A great way to edit and work with the Hadoop code is to use Eclipse. If you want to do that, it should be fairly simple:

  1. Download it and extract it say to "C:\Eclipse".

  2. In your PowerShell window from above (or a new one where mvn is in the PATH), run the following:

     md C:\HadoopTrunk\Workspace
    cd C:\HadoopTrunk\hadoop-common
    mvn '-D=eclipse.workspace="C:\HadoopTrunk\Workspace"' eclipse:configure-workspace
    mvn eclipse:eclipse
    

    Note: If the last step above doesn't work, you may need to run the following then re-run it:

     cd C:\HadoopTrunk\hadoop-common\hadoop-maven-plugins
    mvn install
    
  3. Open eclipse.exe from where you extracted it.

  4. Select "C:\HadoopTrunk\Workspace" as your workspace

  5. File->Import->General->Existing Projects into Workspace. Use C:\HadoopTrunk\hadoop-common as your root directory and select all projects there.

This should all the code in Eclipse and mostly building and navigable. I personally had to do the following steps to get hadoop-common test code to compile as well:

  1. Right-click hadoop-common, Build Path->Configure Build Path
  2. Source tab, Link Source.

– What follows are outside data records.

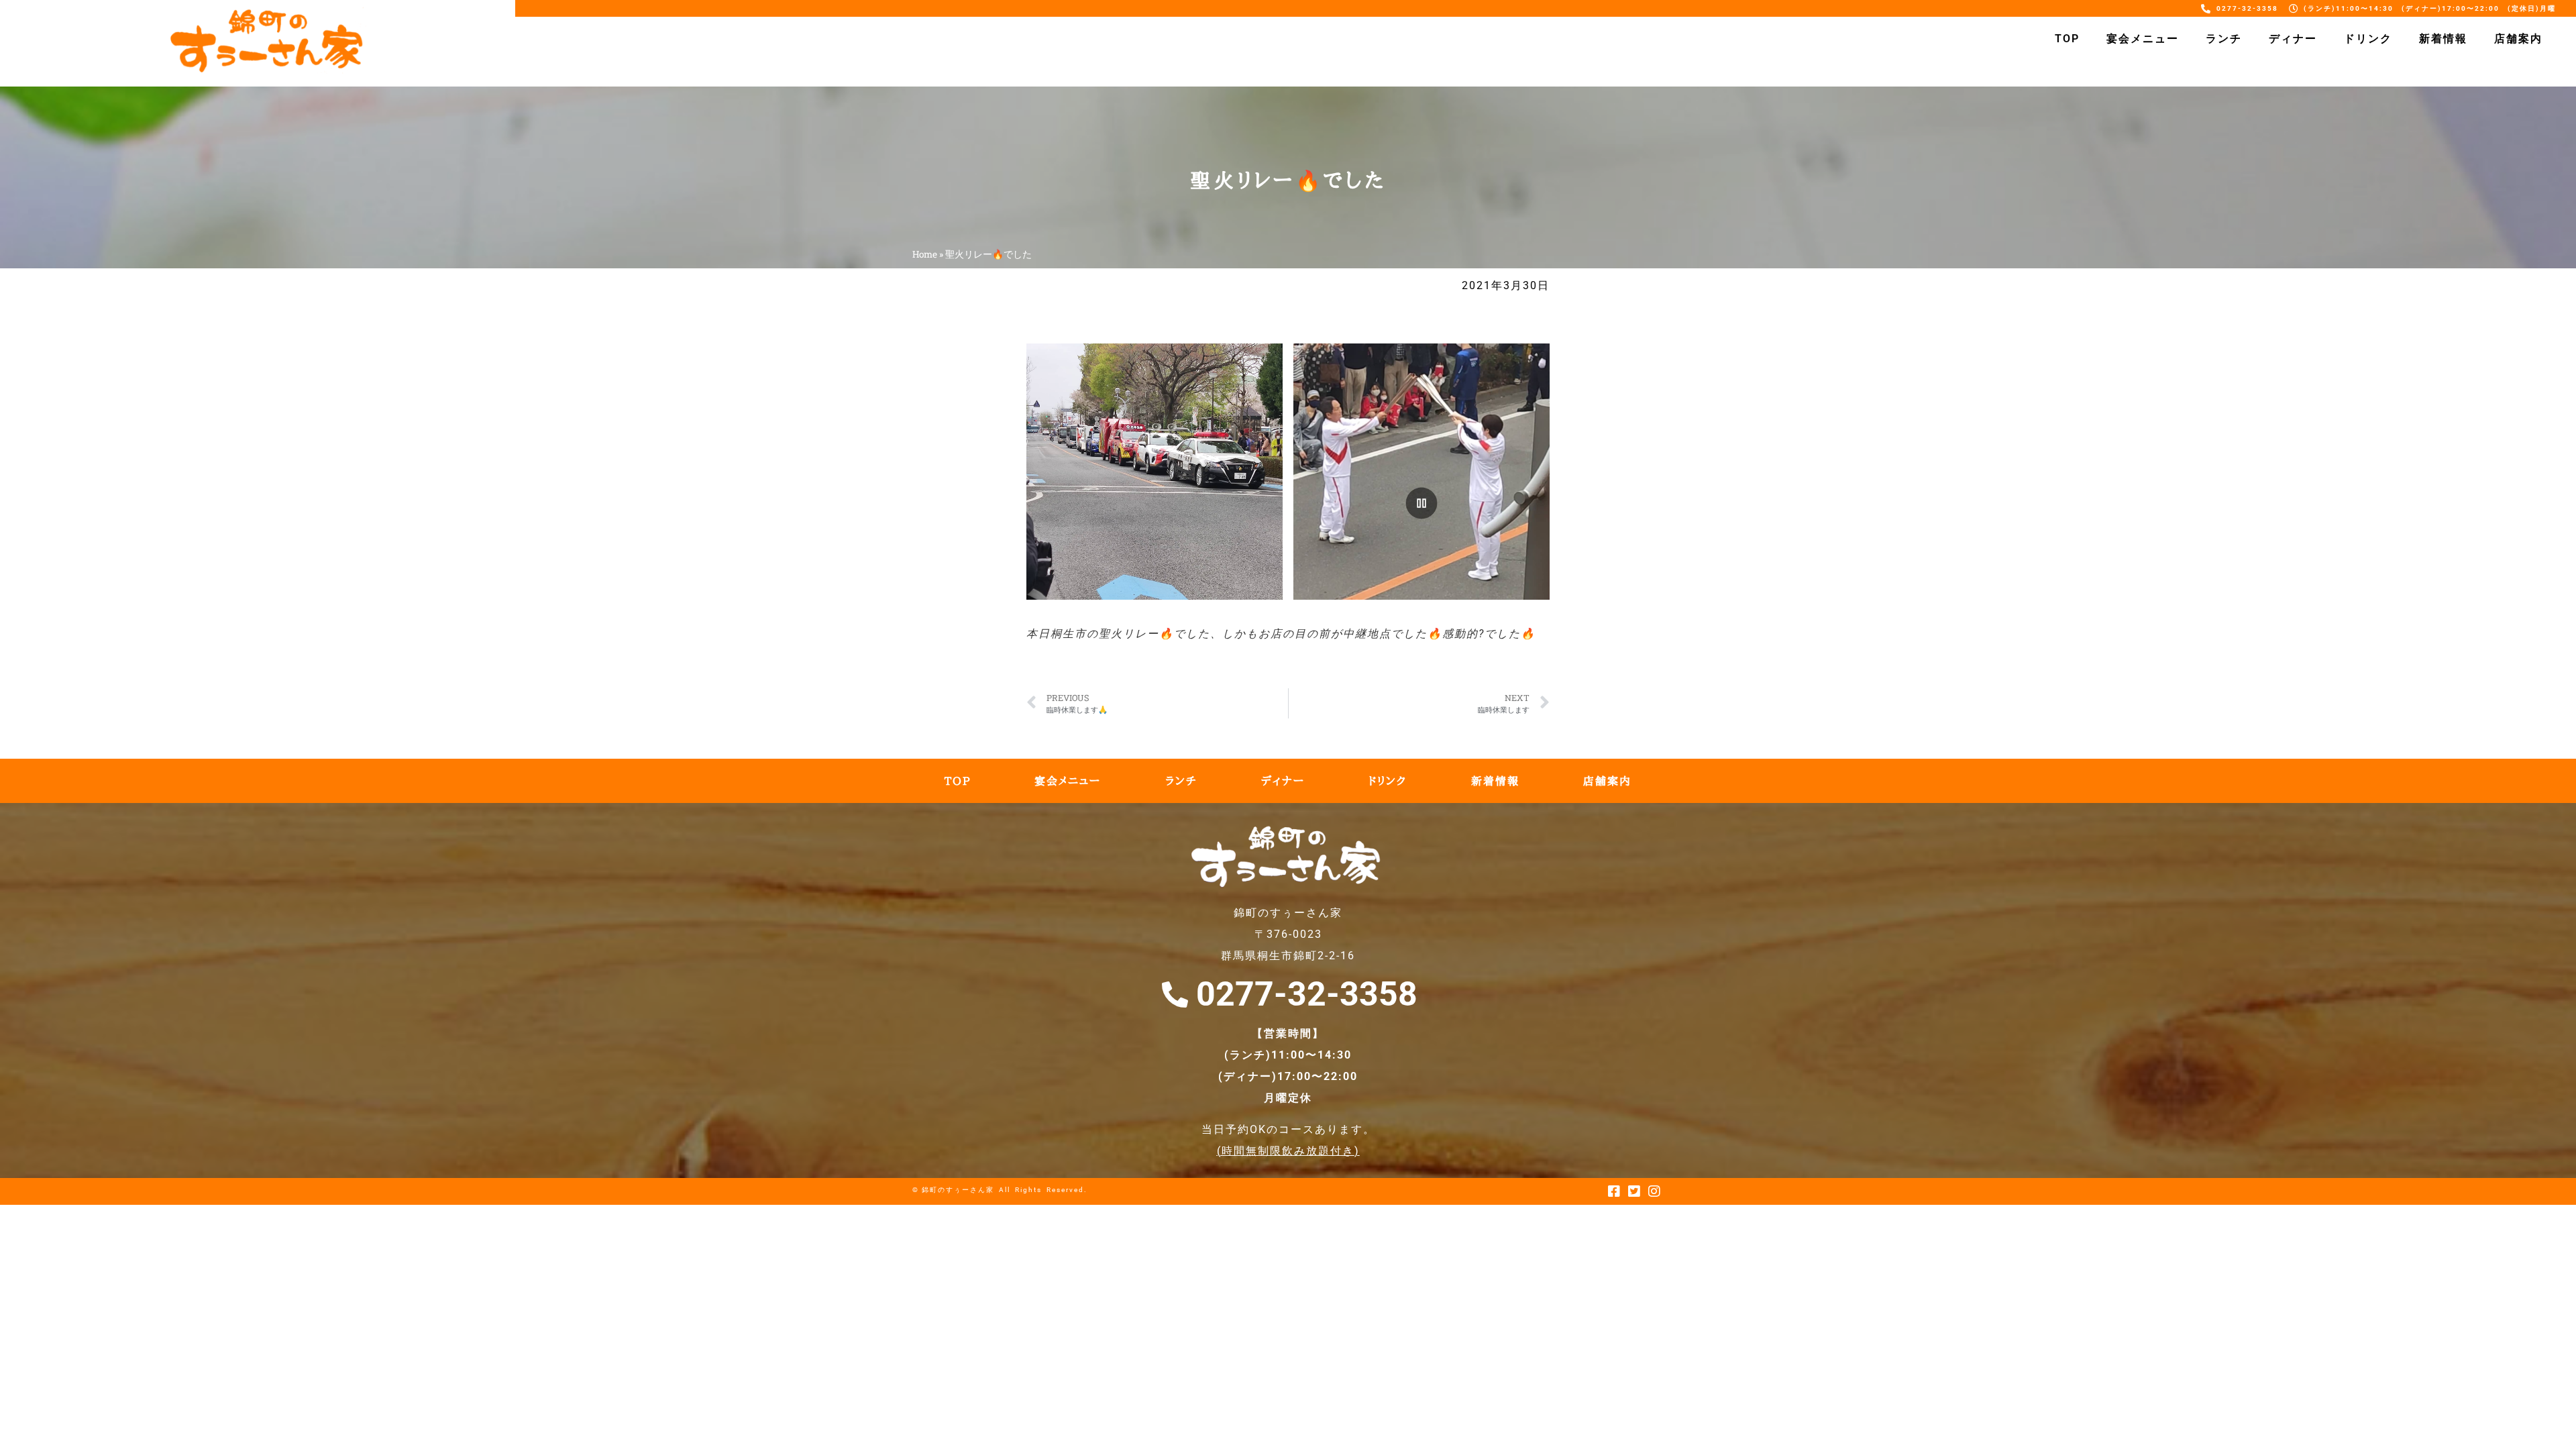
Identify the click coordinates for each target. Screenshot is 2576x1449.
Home (924, 254)
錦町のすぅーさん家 (958, 1189)
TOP (2067, 38)
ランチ (2224, 38)
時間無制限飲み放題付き (1288, 1150)
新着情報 (2443, 38)
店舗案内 (2518, 38)
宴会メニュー (2142, 38)
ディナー (2293, 38)
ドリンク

Location: "C:\HadoopTrunk\hadoop-common\hadoop-common-project\hadoop-common\target\generated-test-sources\java". Name: "gen-test-sources". Finish.

* You may be able to get away with running as normal user, but I ran into trouble compiling Hadoop because it creates the hadoop.dll file with wrong permissions and then can't package it. If you know why that is and can work around it please do post a comment.